→ BEREITGESTELLTER TEXT
D. Staat und „Gesellschaft im weiteren Sinne“.
[Bearbeiten]Die menschliche Gesellschaft ist nicht nur bürgerliche (politische) und Wirtschaftsgemeinschaft, sondern auch Geschlechts-, Sprach-, Sitten-, Religionsgemeinschaft, gesellige Gemeinschaft usw. Die Einflüsse, die der „Staat“ im hier gebrauchten Sinne, also das im Klassenstaat rechtlich fixierte Klassen-Monopolverhältnis, auf alle diese Beziehungskomplexe ausübt, sind bisher noch kaum genauer untersucht worden. Die Moralstatistik hat in ihren Untersuchungen über den Zusammenhang zwischen der Klassenlage und z. B. dem Kriminalismus, der Prostitution, dem Alkoholismus, der Irrsinnsziffer usw. einige Bausteine für ein solches Wissensgebäude beigebracht. Im allgemeinen konnte aber die bürgerliche Wissenschaft hier nicht einmal zur Problemstellung gelangen, weil sie „Staat“ und „Gesellschaft“ in unserem Sinne für ewige Kategorien und daher für untrennbar hält. Nur der Sozialismus, der den Staat als Klassenstaat für eine kurzlebige, der baldigen Ausrottung verfallene „historische Kategorie“ hält, konnte das Problem stellen und hat es gestellt, konnte es aber nicht mit genügender wissenschaftlicher Besonnenheit beantworten. Immerhin finden sich in den verschiedenen Utopien, z. B. in Bebels „Frau“, Bellamys „Rückblick“, Hertzkas „Freiland“, van Eedens „Kleiner Johannes“ u. a. gute Ansätze zu einer Erörterung des Problems, wie der heutige „Staat“ auf die „Gesellschaft im weiteren Sinne“ einwirkt. Jedem wahren Sozialisten ist die wirtschaftliche, die Futterfrage nicht mehr als das unentbehrliche Fundament der neuen Ordnung, in der sich alle höhere Menschlichkeit herrlich entfalten kann. Indem der sittliche, gesundheitliche, künstlerische, wissenschaftliche Hochstand der vollendet gedachten sozialistischen Wirtschaft in den leuchtendsten Farben ausgemalt wird, wird er aufs schärfste kontrastiert mit dem betrüblichen Stande der Dinge in der kapitalistischen Gegenwart; dabei wird fast immer der Zusammenhang zwischen der Klassenlage und dem allgemeinen Gesellschaftszustande mehr oder weniger glücklich deduziert.

→ EINTRÄGE DER AUFLISTUNG

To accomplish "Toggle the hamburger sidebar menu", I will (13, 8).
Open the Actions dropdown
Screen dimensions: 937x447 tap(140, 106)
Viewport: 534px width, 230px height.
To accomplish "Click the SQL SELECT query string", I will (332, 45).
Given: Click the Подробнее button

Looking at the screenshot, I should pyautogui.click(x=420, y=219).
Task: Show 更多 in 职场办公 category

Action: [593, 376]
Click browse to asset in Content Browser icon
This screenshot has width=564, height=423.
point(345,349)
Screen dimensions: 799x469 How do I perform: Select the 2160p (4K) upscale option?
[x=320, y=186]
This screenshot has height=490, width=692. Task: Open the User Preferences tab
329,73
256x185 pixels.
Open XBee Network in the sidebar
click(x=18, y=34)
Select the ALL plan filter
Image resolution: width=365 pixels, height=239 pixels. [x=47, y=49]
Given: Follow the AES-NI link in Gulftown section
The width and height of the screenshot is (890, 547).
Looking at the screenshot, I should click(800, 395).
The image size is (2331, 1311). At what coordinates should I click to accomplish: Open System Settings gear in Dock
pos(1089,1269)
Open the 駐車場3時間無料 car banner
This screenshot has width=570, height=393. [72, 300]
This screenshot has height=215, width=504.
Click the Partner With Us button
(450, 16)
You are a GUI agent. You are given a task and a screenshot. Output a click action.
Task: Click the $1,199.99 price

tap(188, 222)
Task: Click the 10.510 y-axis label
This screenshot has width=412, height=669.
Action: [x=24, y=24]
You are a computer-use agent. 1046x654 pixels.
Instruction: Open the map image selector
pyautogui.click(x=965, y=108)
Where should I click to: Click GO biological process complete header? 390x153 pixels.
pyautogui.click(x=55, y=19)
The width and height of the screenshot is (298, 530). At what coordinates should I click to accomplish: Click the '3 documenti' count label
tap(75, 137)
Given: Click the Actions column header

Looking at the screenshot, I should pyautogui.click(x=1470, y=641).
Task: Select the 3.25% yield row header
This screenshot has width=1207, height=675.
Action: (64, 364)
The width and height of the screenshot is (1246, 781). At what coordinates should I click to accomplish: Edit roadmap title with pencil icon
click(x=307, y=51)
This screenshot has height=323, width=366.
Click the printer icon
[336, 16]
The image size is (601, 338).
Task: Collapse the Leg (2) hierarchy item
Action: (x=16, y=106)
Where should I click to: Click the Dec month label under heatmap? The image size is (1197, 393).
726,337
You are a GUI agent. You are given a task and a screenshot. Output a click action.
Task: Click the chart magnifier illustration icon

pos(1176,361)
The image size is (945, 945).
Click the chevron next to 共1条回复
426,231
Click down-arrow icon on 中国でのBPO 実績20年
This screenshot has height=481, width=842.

→ ZU ERLEDIGENDE AUFGABEN
1. Prüfe anhand des Textes über Staat und Gesellschaft, ob die folgenden Aussagen zutreffen: (a) Die Moralstatistik hat Bausteine zur Untersuchung des Themas beigetragen. (b) Die bürgerliche Wissenschaft hält Staat und Gesellschaft für voneinander trennbar. (c) Der Sozialismus hat das Problem mit genügender wissenschaftlicher Besonnenheit beantwortet. Antworte jeweils mit Ja oder Nein und führe die entscheidenden Worte des Textes wörtlich an.
2. Schreibe den Text über Staat und Gesellschaft im Anschluss an seinen letzten Satz weiter.

→ ANTWORTEN
1.
(a) Ja: »Die Moralstatistik hat in ihren Untersuchungen über den Zusammenhang zwischen der Klassenlage und z. B. dem Kriminalismus, der Prostitution, dem Alkoholismus, der Irrsinnsziffer usw. einige Bausteine für ein solches Wissensgebäude beigebracht.«
(b) Nein: »weil sie „Staat“ und „Gesellschaft“ in unserem Sinne für ewige Kategorien und daher für untrennbar hält.«
(c) Nein: »konnte es aber nicht mit genügender wissenschaftlicher Besonnenheit beantworten.«

2.
In der Tat kann man mit Sicherheit aussprechen, dass in einer reinen „Gesellschaft“, die von allem politischen Mittel, d. h. allem „Staat“ erlöst wäre, in allen diesen gesellschaftlichen Beziehungen ein viel höheres Allgemein-Niveau bestehen würde. Die „sozialpathologischen Erscheinungen“ der Gegenwart würden als gefährliche Massenphänomene verschwinden und nur noch als für [120] den sozialen Zusammenhang harmlose Einzelphänomene, d. h. in viel geringerer Zahl auftreten. Während heute die hygienischen und sittlichen Schäden in einer „Kollektivschuld der Gesellschaft“ wurzeln (A. von Oettingen) und im Sinne der Rassenhygiene „kontraselektorisch“ wirken (C. Ploetz), werden sie in der „Freibürgerschaft“ individuelles Schicksal sein und „selektorisch“ wirken. Die Tuberkulose z. B. rafft heute unzählige von Geburt aus „überdurchschnittliche Konstitutionskräfte“ dahin, während sie in der reinen Gesellschaft nur die „unterdurchschnittlichen“ „ausjäten“ wird.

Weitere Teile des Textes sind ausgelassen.